**INSTRUKSI 1:**
Tuliskan ulang persis baris-baris entri mulai dari baris yang memuat "You are a computer-use agent." hingga akhir entri, termasuk kedua batasnya. Jangan sertakan gambar dalam jawaban.
┄┄┄┄┄┄┄┄┄┄
Gus Irawan Pasaribu
Gus Irawan Pasaribu

JAKARTA, kaldera.id- Kelangkaan minyak goreng yang terjadi merata di Indonesia membuat anggota Komisi XI DPR RI Gus Irawan Pasaribu mendesak pemerintah mengamankan pasokan kemudian melakukan pengawasan maksimal.

Hal itu disampaikannya kepada media melalui sambungan telefon Kamis (3/2/2022). Bahkan Gus Irawan, anggota DPR RI asal Sumut ini, mempertanyakan kebijakan Domestic Market Obligation (DMO) yang hanya menyisakan hasil produksi crude palm oil (CPO) sebesar 20 persen saja untuk menciptakan stabilisasi harga minyak goreng di dalam negeri. Menurutnya angka 20 persen itu sangat berbanding terbalik dengan status keberadaan dari minyak goreng yang menyangkut hajat hidup orang banyak.

“Minyak goreng menyangkut hajat hidup orang banyak, potongan minyak goreng tentu tidak boleh berkurang. Melalui proses eliminasi, maka loyang lain lah yang harus tergerus,” kata dia.
┄┄┄┄┄┄┄┄┄┄
**INSTRUKSI 2:**
Apakah masing-masing pernyataan berikut sesuai dengan berita tentang kelangkaan minyak goreng? Jawab ya atau tidak, lalu kutip persis kata-kata berita yang menentukan. (a) Gus Irawan Pasaribu adalah anggota Komisi XI DPR RI. (b) Gus Irawan menyampaikan pendapatnya kepada media dalam konferensi pers tatap muka. (c) Kebijakan DMO hanya menyisakan 20 persen hasil produksi CPO.

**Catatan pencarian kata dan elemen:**
┄┄┄┄┄┄┄┄┄┄
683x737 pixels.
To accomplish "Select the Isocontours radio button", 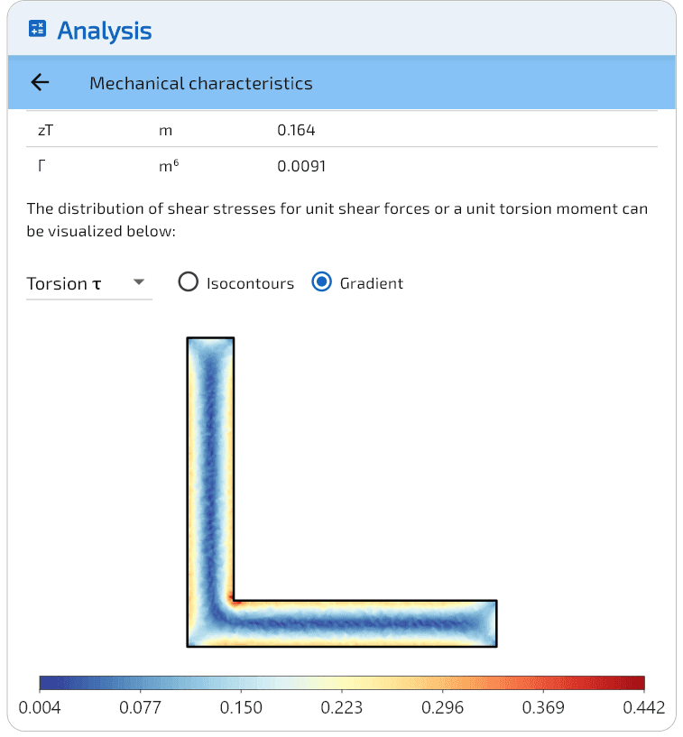I will pos(189,282).
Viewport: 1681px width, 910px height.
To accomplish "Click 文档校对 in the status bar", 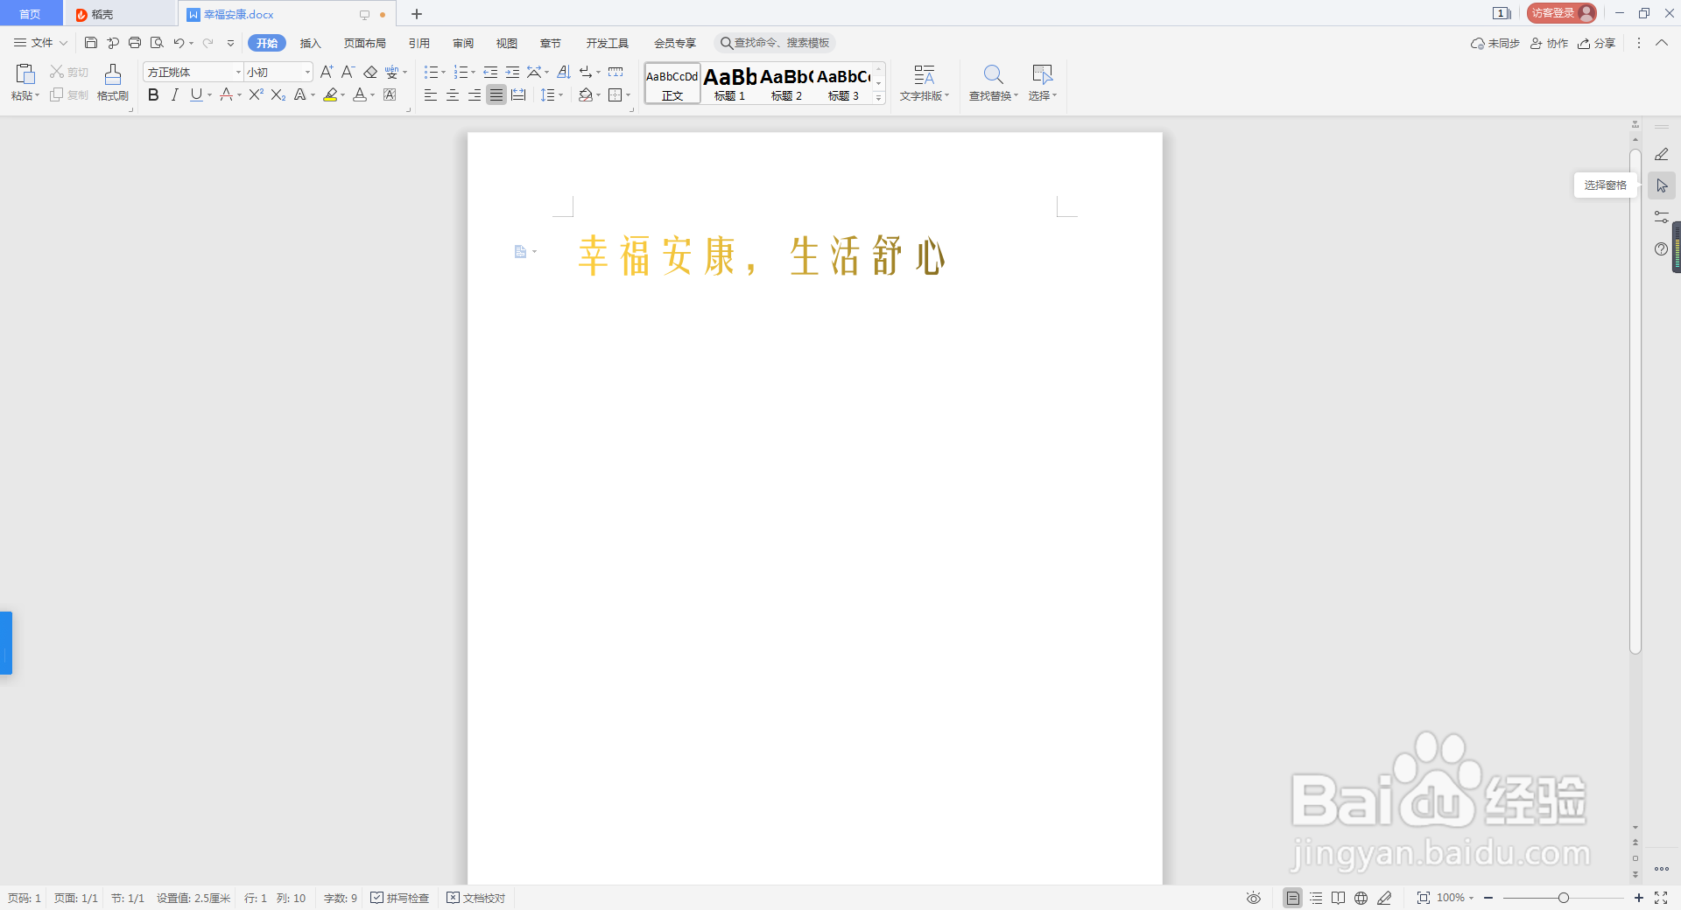I will point(475,898).
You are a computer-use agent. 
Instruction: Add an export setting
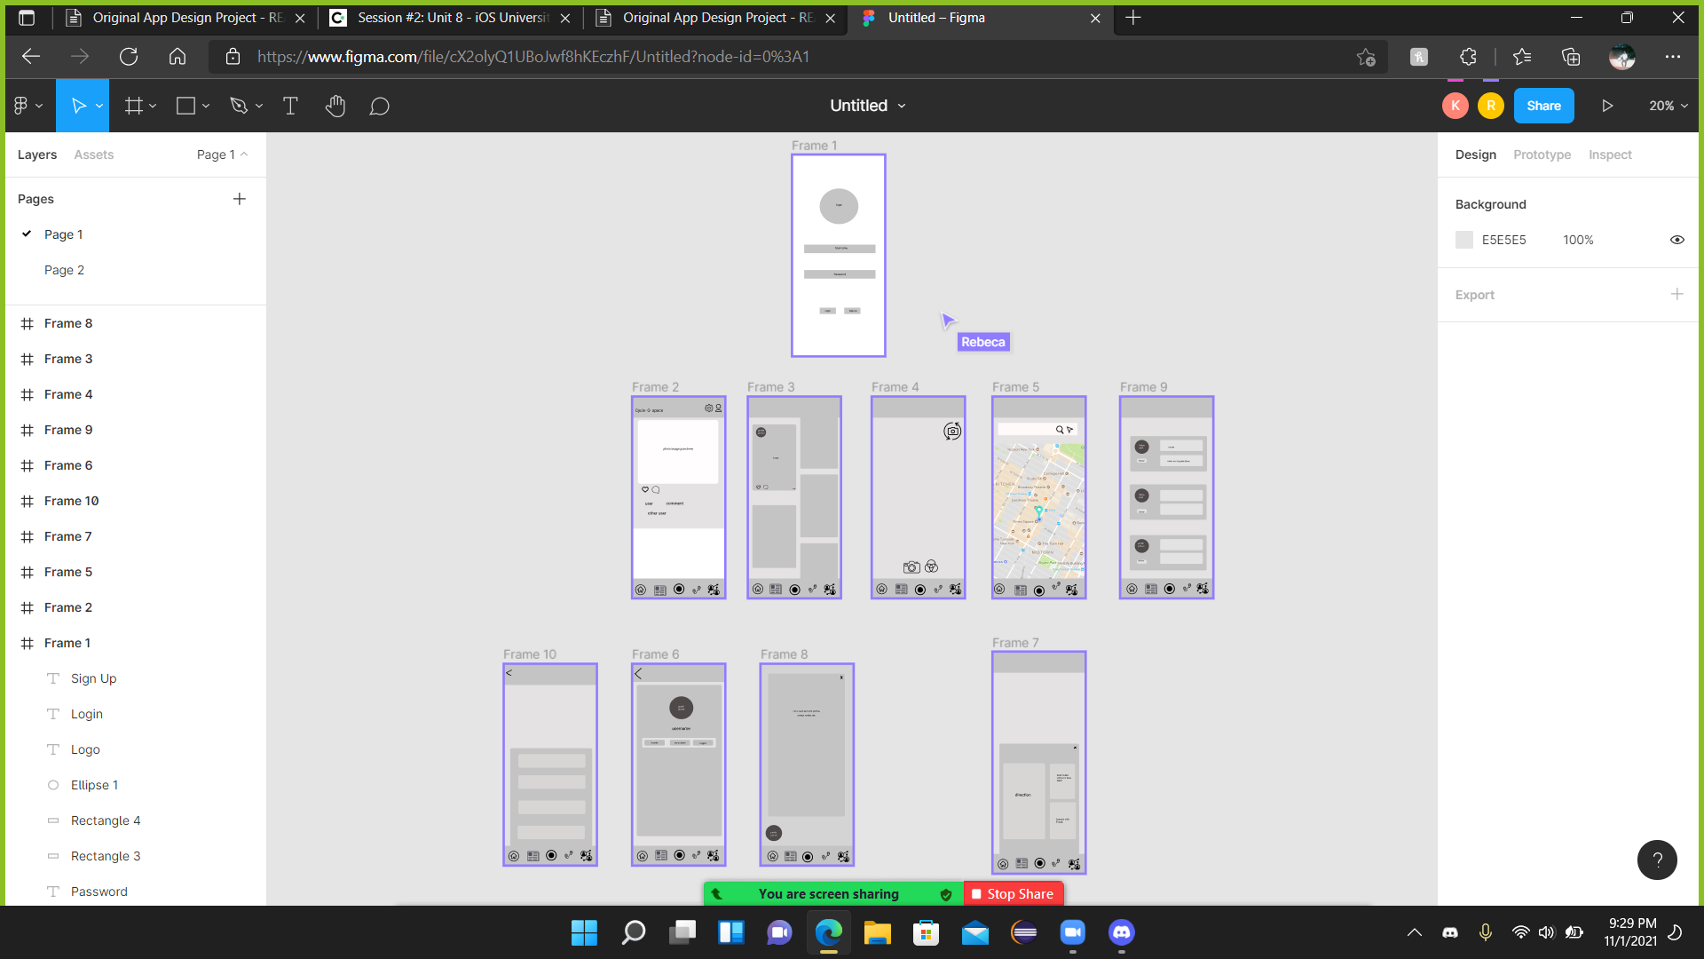point(1676,294)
┄┄┄┄┄┄┄┄┄┄
**JAWABAN TERTULIS 1:**
You are a computer-use agent. 
Instruction: Add an export setting
point(1676,294)

**JAWABAN TERTULIS 2:**
(a) Ya: "anggota Komisi XI DPR RI Gus Irawan Pasaribu"
(b) Tidak: "disampaikannya kepada media melalui sambungan telefon Kamis (3/2/2022)"
(c) Ya: "hanya menyisakan hasil produksi crude palm oil (CPO) sebesar 20 persen saja"